As a result of the activity coordinated by the Committee for the Defense of Human Rights, a mass movement within the Socialist Republic of Slovenia forced Slovenia’s political leaders to consider democratic reforms. A general election for the Slovenian seat in the Collective Presidency of the Socialist Federal Republic of Yugoslavia was held in March 1989 producing a surprise result: Janez Drnovšek, a relatively unknown politician, defeated the party favorite and his election was confirmed by the Slovenian Republic Parliament, much to the chagrin of the other Yugoslav republics. Just two months later, in May 1989, Drnovšek would become chairman of the Yugoslav Collective Presidency.
A Time for Action
While Slovenia’s political dissidents and critics continued their assaults on the Yugoslav government, no one had as yet formally called for an entirely independent Slovenian nation. The nation’s first demand for sovereignty and democracy was presented May 8, 1989, as poet Tone Pavček read the May Declaration during a demonstration in Ljubljana’s Congress Square. By September, Slovenia’s democratic movement had developed into a socio-economic revolution.
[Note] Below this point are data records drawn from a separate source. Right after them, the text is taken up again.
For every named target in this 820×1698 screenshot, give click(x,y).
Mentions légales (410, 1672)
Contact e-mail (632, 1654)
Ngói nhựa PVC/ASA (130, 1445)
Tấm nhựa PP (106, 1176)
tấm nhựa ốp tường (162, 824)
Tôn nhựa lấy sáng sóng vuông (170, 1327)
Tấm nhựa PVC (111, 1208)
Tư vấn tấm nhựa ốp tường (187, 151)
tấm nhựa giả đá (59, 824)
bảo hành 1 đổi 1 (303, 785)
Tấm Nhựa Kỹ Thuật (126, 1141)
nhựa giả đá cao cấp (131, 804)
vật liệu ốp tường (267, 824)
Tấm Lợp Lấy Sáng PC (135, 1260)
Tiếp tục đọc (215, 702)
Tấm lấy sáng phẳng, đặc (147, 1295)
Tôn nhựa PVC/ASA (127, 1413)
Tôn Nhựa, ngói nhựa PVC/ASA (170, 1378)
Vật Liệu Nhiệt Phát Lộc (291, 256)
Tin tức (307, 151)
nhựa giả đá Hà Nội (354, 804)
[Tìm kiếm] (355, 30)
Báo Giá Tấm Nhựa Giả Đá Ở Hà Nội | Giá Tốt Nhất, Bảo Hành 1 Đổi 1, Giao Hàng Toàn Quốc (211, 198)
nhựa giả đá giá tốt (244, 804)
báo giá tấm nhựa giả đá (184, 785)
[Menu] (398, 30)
No longer willing to shoulder the burden of economic support for the entire Socialist Federal Republic of Yugoslavia, the Assembly of the Socialist Republic of Slovenia adopted a total of 81 amendments to the 1974 Constitution that assured the sovereignty of the Slovenian people and laid the constitutional groundwork for the transition from a single-party political system to a multi-party democracy.
|Poet Tone Pavček reads the May Declaration during a demonstration held in Ljubljana’s Congress Square in May 1989. The May Declaration marked Slovenia’s first demands for sovereignty and democracy.
Even though the YPA threatened yet another state of emergency in Slovenia and Yugoslav government officials refused to acknowledge the right of the individual republics to make autonomous decisions (although this right was included in all Slovenian and Yugoslav constitutions from 1946 onward), a number of political parties had been formed by autumn 1989. Even the League of Communists of Slovenia (ZKS) and the Socialist Alliance of the Working People formed political parties, the former becoming the Party of Democratic Renewal (and later, the Social Democratic Party), and the latter becoming the Socialist Party. Initially, and because of constitutional restraints, these political units operated as affiliate of Socialist Alliance of Working People, but when Slovenia’s new election legislation was introduced in December 1989, the parties operated independently of the Socialist Alliance.
Relations between Slovenia and the Socialist Federal Republic of Yugoslavia continued to dissolve through the end of 1989 and the early weeks of 1990, to such extent that the League of Communists of Slovenia, the Slovenian representation within the Yugoslav government, walked out of the 14th Congress of the League of Communists of Yugoslavia in protest of growing Serbian domination, followed soon after by the League of Communists of Croatia. With both the Slovenian and Croatian delegation pulling out of the government, the League of Communists of Yugoslavia ceased to exist, and in early March 1990 the Slovenian Assembly approved dropping the word “Socialist” from the country’s name, officially renaming the state “the Republic of Slovenia.”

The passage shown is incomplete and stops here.